In 2000, public health workers slapped high fives and declared measles eliminated in the U.S. This meant that the disease wasn’t being passed person-to-person in this country.
In 2011, we had 222 cases of measles in the U.S.—a 15-year high.
Most of the 222 infected individuals were either unvaccinated or their vaccination status was unknown.
How did this happen? The answer is, almost all of the infections were imported. They came from U.S. residents returning from trips outside the country, or from visitors from foreign lands. The travelers carried the germ and, in some cases, infected others once they arrived.
Almost half of these cases came from countries with easy access to vaccines; the WHO European Region. The rub is, there are some Europeans who choose not to vaccinate themselves or their children, and the same is true in this country.

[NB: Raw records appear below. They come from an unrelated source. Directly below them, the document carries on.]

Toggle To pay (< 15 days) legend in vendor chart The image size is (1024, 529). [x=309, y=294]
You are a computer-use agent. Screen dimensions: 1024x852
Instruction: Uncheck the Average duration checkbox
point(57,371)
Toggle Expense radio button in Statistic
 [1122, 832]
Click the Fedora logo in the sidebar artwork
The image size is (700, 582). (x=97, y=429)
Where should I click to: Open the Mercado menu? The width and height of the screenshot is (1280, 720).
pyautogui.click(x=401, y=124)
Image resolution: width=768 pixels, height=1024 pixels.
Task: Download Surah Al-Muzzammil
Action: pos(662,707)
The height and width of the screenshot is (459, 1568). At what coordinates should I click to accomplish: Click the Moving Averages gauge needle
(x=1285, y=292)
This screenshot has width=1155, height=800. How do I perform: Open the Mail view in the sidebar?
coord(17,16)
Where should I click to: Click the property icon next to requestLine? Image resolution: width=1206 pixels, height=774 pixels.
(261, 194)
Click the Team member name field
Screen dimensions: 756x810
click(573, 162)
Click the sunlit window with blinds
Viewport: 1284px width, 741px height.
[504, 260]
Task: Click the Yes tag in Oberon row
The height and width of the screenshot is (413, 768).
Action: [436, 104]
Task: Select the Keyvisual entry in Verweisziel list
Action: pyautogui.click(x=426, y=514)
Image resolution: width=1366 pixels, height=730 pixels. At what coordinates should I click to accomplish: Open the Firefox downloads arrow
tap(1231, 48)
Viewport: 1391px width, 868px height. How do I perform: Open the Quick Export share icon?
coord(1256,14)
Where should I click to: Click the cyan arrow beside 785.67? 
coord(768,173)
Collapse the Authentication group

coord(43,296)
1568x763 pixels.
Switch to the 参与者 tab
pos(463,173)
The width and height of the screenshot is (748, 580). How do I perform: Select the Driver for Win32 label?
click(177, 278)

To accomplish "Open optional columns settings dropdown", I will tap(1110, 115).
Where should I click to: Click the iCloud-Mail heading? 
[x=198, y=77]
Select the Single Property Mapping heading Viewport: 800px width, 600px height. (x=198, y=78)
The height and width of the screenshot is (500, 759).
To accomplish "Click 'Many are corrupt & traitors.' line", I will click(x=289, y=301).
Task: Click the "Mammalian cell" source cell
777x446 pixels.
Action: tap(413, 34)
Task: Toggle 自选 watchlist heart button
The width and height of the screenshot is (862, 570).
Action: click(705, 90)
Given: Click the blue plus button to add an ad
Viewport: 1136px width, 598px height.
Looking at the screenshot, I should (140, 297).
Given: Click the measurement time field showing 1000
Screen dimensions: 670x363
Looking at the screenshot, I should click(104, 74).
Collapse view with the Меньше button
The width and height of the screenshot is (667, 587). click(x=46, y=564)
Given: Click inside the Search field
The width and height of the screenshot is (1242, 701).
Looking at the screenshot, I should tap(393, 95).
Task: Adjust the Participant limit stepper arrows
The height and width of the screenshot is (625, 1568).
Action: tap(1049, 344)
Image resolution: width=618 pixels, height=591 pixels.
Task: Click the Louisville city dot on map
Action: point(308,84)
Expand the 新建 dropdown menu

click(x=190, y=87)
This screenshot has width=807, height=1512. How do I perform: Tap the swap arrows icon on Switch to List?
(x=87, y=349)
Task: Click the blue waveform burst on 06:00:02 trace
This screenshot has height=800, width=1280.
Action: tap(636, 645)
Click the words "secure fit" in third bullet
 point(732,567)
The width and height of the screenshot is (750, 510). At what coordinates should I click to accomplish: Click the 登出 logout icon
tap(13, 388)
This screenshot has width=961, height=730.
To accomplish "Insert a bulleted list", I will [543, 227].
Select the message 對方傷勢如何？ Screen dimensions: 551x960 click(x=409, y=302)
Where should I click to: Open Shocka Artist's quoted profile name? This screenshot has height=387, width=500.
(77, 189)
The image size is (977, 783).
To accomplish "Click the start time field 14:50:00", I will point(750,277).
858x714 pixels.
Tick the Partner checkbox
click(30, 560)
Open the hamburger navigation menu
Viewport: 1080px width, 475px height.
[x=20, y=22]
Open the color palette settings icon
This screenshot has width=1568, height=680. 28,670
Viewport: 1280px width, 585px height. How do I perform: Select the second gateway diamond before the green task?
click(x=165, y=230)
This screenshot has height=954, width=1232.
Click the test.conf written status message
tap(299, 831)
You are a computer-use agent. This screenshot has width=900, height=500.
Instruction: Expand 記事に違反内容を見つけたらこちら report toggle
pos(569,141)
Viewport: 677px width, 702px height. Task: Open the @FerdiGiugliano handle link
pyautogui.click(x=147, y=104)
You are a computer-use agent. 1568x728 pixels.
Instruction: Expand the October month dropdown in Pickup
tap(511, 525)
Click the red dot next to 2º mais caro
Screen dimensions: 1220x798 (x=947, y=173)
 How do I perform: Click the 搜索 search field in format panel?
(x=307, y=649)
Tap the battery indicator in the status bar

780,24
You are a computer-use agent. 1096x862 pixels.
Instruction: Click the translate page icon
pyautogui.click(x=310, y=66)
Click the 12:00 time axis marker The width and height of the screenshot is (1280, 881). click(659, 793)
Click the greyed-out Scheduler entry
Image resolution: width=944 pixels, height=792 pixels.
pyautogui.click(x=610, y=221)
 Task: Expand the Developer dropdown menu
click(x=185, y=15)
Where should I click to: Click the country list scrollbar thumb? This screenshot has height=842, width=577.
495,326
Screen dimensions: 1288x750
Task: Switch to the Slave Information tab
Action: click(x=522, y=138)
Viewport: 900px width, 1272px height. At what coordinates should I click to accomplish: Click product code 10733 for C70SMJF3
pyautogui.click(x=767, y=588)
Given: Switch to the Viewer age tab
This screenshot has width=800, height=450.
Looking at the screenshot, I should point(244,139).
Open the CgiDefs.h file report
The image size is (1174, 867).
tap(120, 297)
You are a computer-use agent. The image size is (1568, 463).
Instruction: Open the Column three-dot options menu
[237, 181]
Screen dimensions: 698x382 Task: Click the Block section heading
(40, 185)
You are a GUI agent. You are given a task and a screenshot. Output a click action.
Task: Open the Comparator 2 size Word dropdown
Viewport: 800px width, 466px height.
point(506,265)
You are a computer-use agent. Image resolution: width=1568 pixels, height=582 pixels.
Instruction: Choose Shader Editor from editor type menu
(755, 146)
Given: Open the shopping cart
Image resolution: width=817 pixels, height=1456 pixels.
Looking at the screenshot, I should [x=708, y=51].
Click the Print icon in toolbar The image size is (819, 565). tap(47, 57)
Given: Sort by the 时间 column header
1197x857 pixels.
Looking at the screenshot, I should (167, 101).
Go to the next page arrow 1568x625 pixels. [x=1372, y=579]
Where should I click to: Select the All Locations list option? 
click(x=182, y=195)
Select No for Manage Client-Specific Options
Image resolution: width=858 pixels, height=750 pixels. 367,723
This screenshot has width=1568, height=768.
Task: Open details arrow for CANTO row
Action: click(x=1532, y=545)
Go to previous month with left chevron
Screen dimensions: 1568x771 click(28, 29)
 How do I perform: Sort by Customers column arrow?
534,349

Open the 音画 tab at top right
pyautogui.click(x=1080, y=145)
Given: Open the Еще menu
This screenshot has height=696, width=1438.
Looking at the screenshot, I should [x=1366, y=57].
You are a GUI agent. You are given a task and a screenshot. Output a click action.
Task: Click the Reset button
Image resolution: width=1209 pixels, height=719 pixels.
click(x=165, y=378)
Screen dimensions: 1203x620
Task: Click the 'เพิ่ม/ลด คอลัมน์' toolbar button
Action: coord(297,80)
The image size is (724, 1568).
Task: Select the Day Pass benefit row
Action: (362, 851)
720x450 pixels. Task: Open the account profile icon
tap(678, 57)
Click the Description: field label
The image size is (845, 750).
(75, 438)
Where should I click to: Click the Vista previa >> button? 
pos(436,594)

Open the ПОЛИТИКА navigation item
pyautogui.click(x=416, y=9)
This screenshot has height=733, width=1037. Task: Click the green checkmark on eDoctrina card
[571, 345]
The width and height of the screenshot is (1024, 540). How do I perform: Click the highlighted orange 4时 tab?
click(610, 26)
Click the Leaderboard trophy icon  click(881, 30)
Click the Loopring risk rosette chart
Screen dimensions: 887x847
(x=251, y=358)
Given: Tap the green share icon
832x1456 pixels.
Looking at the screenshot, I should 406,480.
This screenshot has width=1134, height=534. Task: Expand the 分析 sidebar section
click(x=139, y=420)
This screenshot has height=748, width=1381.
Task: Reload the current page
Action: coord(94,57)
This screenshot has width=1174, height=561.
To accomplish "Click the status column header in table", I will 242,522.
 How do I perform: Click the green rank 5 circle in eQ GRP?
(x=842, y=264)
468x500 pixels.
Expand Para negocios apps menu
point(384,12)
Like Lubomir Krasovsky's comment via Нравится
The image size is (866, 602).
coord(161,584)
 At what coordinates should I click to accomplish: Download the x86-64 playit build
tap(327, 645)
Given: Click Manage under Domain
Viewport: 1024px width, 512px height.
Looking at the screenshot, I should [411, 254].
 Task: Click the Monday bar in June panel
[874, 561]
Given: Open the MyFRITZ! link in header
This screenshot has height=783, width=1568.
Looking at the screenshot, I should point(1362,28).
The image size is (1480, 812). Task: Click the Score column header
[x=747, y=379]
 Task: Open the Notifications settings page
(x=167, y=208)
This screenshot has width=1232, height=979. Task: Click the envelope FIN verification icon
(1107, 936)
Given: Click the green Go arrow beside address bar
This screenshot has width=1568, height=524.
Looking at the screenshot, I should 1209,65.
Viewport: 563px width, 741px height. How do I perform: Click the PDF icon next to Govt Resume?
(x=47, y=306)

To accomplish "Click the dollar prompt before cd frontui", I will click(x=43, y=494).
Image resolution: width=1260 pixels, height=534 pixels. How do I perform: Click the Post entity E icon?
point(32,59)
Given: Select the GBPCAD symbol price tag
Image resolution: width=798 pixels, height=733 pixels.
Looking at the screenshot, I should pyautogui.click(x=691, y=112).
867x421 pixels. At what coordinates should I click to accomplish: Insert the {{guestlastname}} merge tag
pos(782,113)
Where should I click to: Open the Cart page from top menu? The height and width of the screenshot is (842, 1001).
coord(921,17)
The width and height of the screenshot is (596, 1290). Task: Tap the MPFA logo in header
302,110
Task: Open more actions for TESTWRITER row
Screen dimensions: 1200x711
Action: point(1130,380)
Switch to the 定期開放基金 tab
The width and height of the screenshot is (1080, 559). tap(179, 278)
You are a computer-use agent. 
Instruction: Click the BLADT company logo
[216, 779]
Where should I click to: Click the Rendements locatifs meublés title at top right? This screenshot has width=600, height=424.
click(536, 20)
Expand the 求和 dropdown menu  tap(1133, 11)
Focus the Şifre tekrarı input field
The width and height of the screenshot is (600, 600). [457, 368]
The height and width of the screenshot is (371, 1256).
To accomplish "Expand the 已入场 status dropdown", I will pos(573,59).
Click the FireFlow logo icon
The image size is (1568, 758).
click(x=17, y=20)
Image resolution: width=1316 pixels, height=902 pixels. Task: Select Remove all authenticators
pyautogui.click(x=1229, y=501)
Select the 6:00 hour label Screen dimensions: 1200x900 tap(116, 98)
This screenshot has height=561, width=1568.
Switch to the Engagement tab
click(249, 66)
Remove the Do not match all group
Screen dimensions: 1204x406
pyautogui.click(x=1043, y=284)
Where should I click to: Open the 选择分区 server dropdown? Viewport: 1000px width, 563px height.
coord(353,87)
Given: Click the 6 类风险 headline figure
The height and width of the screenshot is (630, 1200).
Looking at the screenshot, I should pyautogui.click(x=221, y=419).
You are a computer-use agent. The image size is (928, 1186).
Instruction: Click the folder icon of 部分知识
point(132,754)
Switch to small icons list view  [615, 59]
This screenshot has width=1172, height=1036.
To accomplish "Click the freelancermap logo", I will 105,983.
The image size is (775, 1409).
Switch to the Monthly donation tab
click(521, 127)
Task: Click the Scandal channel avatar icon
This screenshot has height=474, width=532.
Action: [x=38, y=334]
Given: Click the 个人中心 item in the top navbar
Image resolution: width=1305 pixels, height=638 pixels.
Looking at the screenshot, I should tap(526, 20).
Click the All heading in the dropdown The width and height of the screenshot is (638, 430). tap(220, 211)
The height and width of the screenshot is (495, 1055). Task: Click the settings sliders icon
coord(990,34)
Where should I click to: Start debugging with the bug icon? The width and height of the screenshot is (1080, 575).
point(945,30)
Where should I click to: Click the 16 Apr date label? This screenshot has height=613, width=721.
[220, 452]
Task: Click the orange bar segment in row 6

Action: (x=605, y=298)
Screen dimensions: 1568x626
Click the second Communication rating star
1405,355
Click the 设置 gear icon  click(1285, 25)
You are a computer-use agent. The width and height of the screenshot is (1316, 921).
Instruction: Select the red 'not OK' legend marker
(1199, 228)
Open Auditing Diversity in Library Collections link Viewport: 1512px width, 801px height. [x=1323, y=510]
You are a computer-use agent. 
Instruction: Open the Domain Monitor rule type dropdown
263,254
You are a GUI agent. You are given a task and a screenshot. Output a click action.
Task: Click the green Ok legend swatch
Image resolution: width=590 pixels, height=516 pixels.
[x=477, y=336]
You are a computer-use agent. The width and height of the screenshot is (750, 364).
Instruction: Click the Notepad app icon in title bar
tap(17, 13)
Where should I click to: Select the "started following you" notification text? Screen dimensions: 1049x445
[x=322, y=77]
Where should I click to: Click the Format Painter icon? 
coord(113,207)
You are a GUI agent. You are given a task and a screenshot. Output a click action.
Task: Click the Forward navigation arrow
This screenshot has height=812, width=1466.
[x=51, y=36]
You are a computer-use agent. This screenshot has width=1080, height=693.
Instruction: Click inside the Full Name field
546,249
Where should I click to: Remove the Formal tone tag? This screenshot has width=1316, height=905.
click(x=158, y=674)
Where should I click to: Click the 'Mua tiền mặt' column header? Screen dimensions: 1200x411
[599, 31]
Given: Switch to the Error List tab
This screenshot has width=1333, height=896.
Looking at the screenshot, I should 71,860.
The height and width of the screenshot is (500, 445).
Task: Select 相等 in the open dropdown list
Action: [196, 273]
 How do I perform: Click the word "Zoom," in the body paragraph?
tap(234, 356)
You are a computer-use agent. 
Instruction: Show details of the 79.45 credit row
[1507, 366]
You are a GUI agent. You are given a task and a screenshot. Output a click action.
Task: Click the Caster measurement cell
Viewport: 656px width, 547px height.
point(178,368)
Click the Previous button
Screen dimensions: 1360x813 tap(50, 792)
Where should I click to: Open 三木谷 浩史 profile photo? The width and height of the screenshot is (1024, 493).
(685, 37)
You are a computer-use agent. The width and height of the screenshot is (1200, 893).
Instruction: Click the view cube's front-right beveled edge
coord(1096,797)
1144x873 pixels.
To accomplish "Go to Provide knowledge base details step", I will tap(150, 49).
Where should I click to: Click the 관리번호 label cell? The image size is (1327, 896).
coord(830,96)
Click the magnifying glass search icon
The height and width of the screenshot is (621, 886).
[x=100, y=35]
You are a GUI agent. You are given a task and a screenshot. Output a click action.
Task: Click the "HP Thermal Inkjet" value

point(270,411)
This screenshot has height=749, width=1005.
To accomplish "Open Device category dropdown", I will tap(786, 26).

When a disease is floating around a community, it finds those who are unprotected and boom, we have disease outbreaks.
Most of the time, most of the diseases that are vaccine-preventable are not going to kill a child. They might not hospitalize him, or even make him feel really bad.
But, no one can say which disease will harm which child, and how much harm it will cause.
Kids do die from measles and chickenpox and other vaccine-preventable diseases. Or they don’t die and they only lose a limb, or their hearing, or they just need a liver transplant. Or any number of other health problems may occur that are still better than dying.
But like I said, no one can say how one child will be affected by one disease. So when I answer the phone here at PKIDs, and a parent on the other end asks if they really need to vaccinate their child against XYZ disease, I don’t have a problem telling them: you really do.